A Chinese company that was denied a multimillion-shilling contract for the Thwake dam project has appealed the decision to award the tender to the second-lowest bidder.
China Gezhouba Construction Group Corporation (CGCGC), which put in the lowest bid (Sh36.9 billion) for the Sh62.3 billion project, moved to the Public Procurement Administrative Review Board (PPARB) on Thursday to challenge the decision by Irrigation Principal Secretary Patrick Nduati Mwangi.
Mr Mwangi awarded the contract to the second-lowest bidder – STECOL Corporation (Sino Hydro Tianjin Engineering Co Ltd) – which quoted Sh39.5 billion.
“You are hereby notified that on March 30, 2017, a request was filed with the PPARB… under section 168 of the Public Procurement and Asset, Disposal Act 2015, no contract shall be signed between the procuring entity and the tenderer awarded the contract unless the appeal has been finalised,” the board said in a notice to Mr Mwangi and copied to Gezhouba.
The notice comes a day after the project financier, the African Development Bank (AfDB), refused to approve the award to Sino Hydro.
Mr Mwangi had on Monday disregarded the AfDB, the Attorney-General, the Ethics and Anti-Corruption Commission and Cabinet Secretary Eugene Wamalwa’s advice to award the contract to the lowest evaluated bidder, CGCGC.
The AfDB rejected Mr Mwangi’s request to have the contract awarded to Sino Hydro.
“Based on the information provided, the bank regrets to inform you that no objection to award the tender to the second lowest bidder cannot be given since there is no justifiable reasons to reject the least evaluated bidder,” AfDB director-general for East Africa Gabriel Negatu said in the letter copied to Head of Public Service Joseph Kinyua, Mr Wamalwa and Treasury Cabinet Secretary Henry Rotich.
Mr Mwangi had sought the bank’s nod to award the contract to Sino Hydro, which, if granted, would have seen taxpayers lose more than Sh3 billion in the first phase of the project.

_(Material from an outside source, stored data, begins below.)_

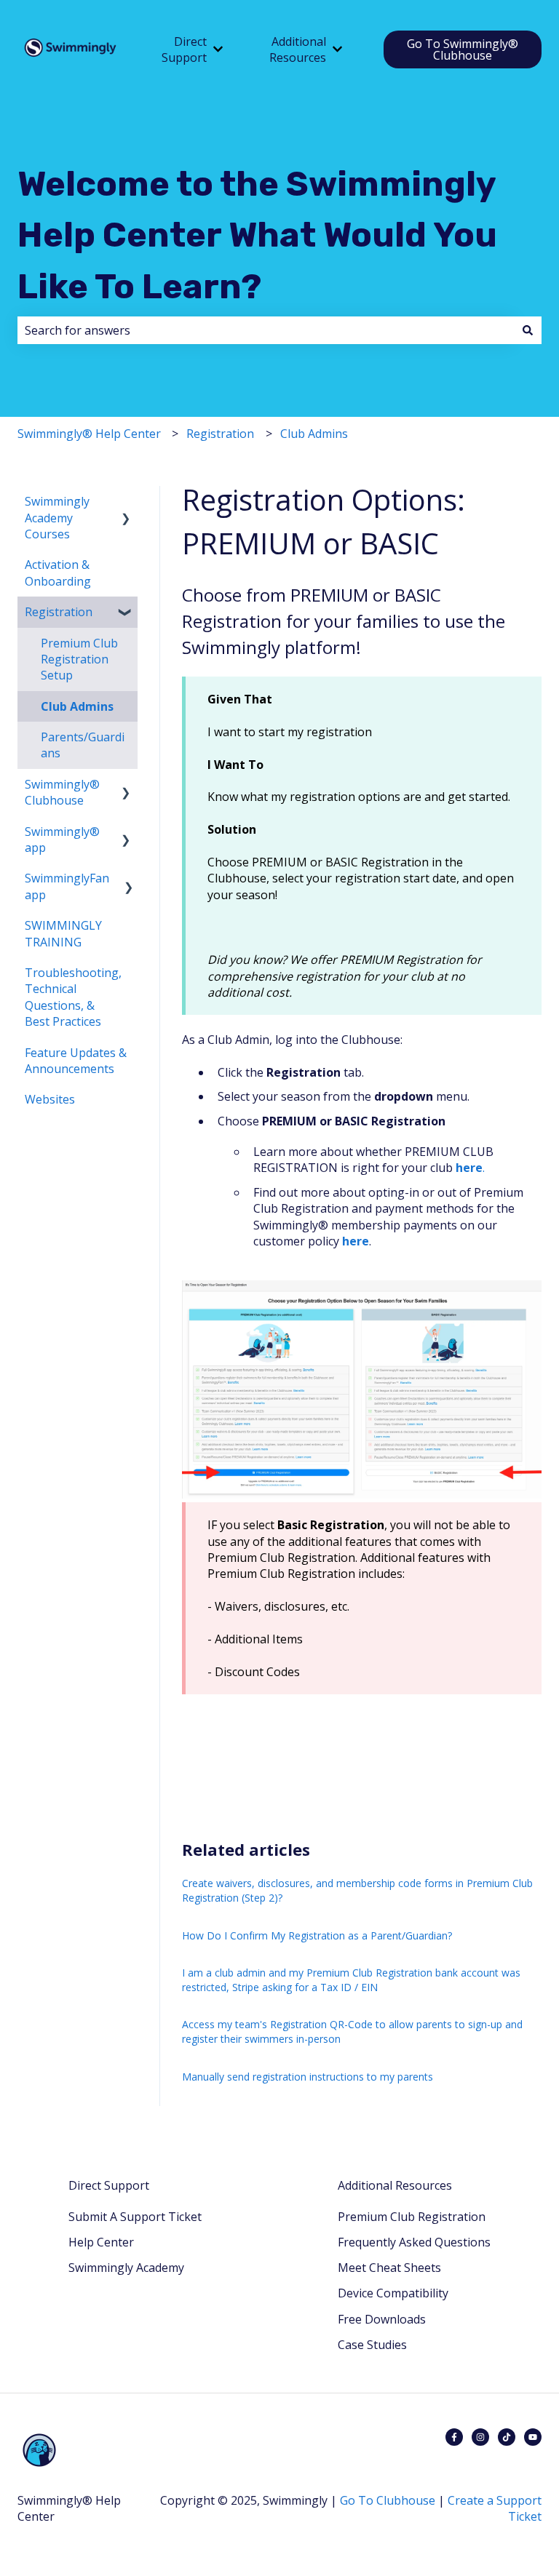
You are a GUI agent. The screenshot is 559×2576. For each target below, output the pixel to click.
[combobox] (265, 330)
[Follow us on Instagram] (480, 2437)
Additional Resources (297, 49)
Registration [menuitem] (58, 612)
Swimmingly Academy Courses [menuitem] (57, 517)
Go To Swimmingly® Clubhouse (462, 49)
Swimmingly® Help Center (89, 434)
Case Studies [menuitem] (372, 2345)
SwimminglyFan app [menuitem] (67, 886)
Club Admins (314, 434)
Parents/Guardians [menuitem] (82, 745)
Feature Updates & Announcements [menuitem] (76, 1061)
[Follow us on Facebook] (454, 2437)
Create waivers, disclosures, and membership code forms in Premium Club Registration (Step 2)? (357, 1890)
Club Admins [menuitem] (77, 706)
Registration (220, 434)
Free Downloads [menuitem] (382, 2319)
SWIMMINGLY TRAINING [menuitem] (63, 933)
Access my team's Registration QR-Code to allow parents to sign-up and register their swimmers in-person (352, 2031)
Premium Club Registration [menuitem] (411, 2217)
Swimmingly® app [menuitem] (62, 840)
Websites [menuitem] (50, 1099)
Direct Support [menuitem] (108, 2185)
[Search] (528, 330)
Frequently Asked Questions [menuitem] (414, 2242)
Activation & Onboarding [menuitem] (58, 573)
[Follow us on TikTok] (506, 2437)
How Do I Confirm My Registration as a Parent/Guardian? (317, 1935)
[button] (126, 502)
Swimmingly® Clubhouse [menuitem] (62, 792)
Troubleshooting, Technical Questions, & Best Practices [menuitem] (73, 997)
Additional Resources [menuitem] (395, 2185)
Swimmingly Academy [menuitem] (126, 2268)
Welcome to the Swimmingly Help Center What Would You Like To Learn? (257, 235)
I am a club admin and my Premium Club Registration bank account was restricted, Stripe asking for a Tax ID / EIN (351, 1980)
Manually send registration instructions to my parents (307, 2076)
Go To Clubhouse (387, 2500)
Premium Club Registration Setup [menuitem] (79, 659)
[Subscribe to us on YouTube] (533, 2437)
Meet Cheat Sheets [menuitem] (389, 2268)
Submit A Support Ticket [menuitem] (135, 2217)
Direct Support (184, 49)
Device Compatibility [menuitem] (393, 2293)
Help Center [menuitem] (101, 2242)
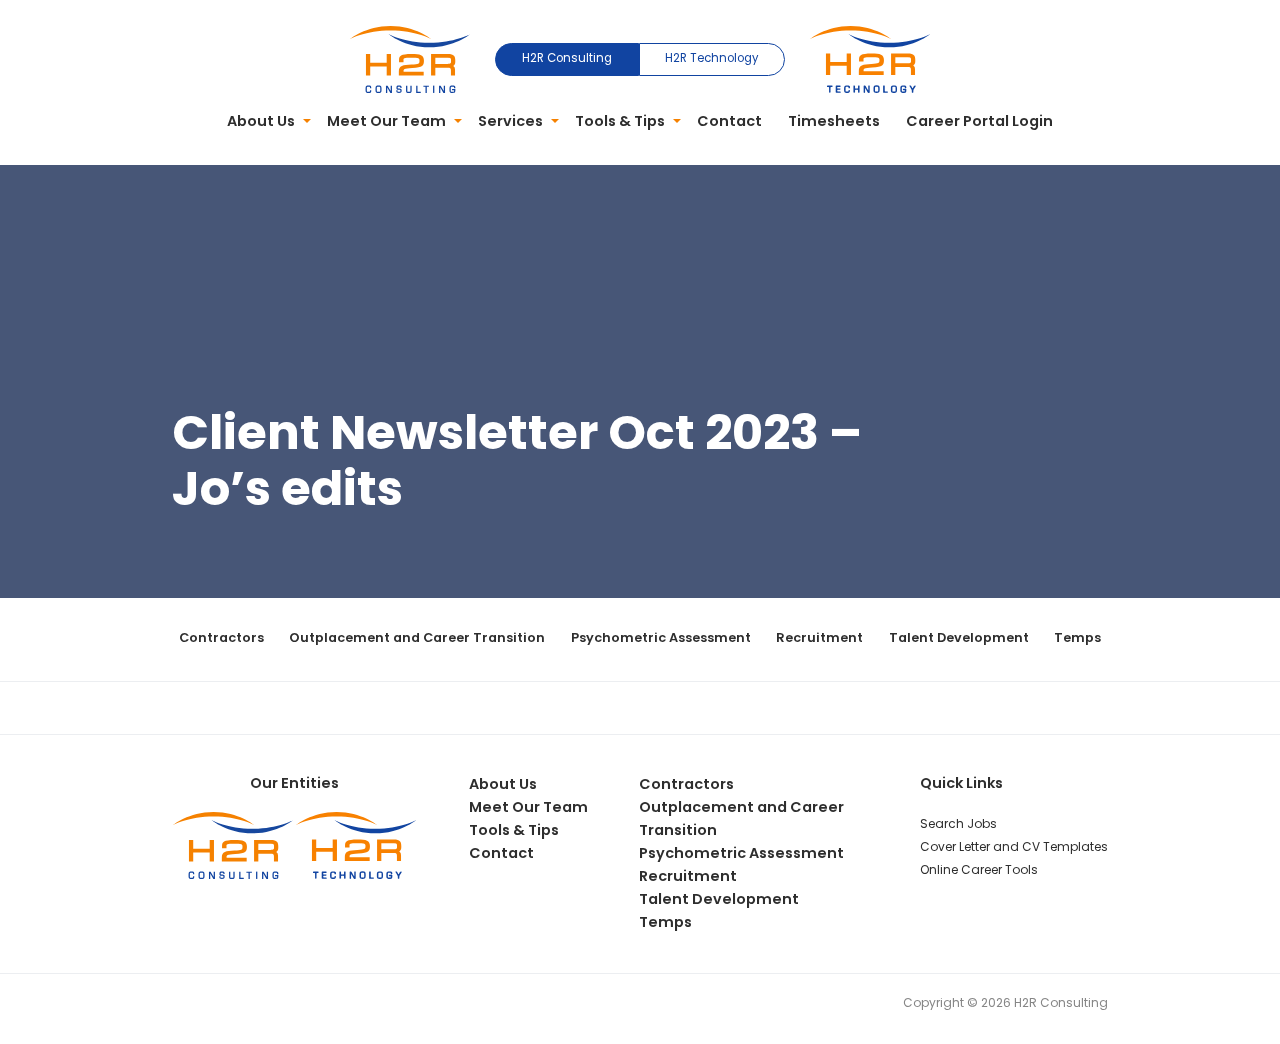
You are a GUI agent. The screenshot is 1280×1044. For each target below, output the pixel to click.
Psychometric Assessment (661, 637)
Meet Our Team (386, 121)
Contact (729, 121)
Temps (1077, 637)
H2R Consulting (567, 58)
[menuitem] (265, 122)
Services (510, 121)
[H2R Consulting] (410, 58)
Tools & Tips (620, 121)
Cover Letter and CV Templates (1014, 846)
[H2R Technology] (870, 58)
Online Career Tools (979, 869)
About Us (261, 121)
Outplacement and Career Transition (417, 637)
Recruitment (819, 637)
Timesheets (834, 121)
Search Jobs (958, 823)
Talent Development (959, 637)
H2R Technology (711, 58)
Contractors (221, 637)
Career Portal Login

He later awarded the contract to Sino Hydro, subject to the lowering of the bid price to Sh36.9 billion, approval from the Attorney General and availability of funds from the Treasury.
The the lender’s dismissal of the no-objection request means the bank does not support the award of the contract to Sino Hydro.
The water project, to be located on the border of Kitui and Makueni counties, is being financed jointly by the government and the AfDB. The latter will foot 35 per cent of the cost.
Mr Negatu said AfDB’s procurement rules and procedures prohibit modification of bids including negotiation of price for works.
Mr Wamalwa had on March 23 appeared before the National Assembly’s Agriculture Committee to provide the way forward given that the AfDB has refused to clear the award of the tender to STECOL Corporation.
He said then that Mr Mwangi had cited pending clearance from the EACC and the parliamentary committee as the impediments to the award of the contract to CGCGC.
The MPs say the two must explain to Kenyans the next cause of action following the new developments that put the project in limbo.
The multipurpose Thwake dam project is slated to create a vast reservoir and catchment area of 10,276 square kilometres once completed, making it one of its kind in East and Central Africa.
Nicholas Muthui, chief executive officer of the Tanathi Water Services Board, who oversaw the technical designing of the project, said the Thwake dam dwarfs Seven Forks in size and output.
The Seven Forks dams are on the lower part of Tana River.
The dam is a Vision 2030 flagship project and is expected to supply piped water to residents, power the Konza techno city and adjacent towns as well as generate 23 megawatts of hydropower.
“The project is planned for implementation in four main phases including construction of a 77 meter high dam, hydro power generation component, 34600 cubic meters of water supply and a final phase of irrigating 40,000 hectares in the two counties,” he told the Nation in a recent interview.
Mr Muthui said the government has set aside Sh2.4 billion for compensating hundreds of families living around the confluence of the Thwake and Athi rivers to pave the way for its construction.
The National Land Commission is currently compensating 519 households at the rate of Sh180,000 for every acre of land taken.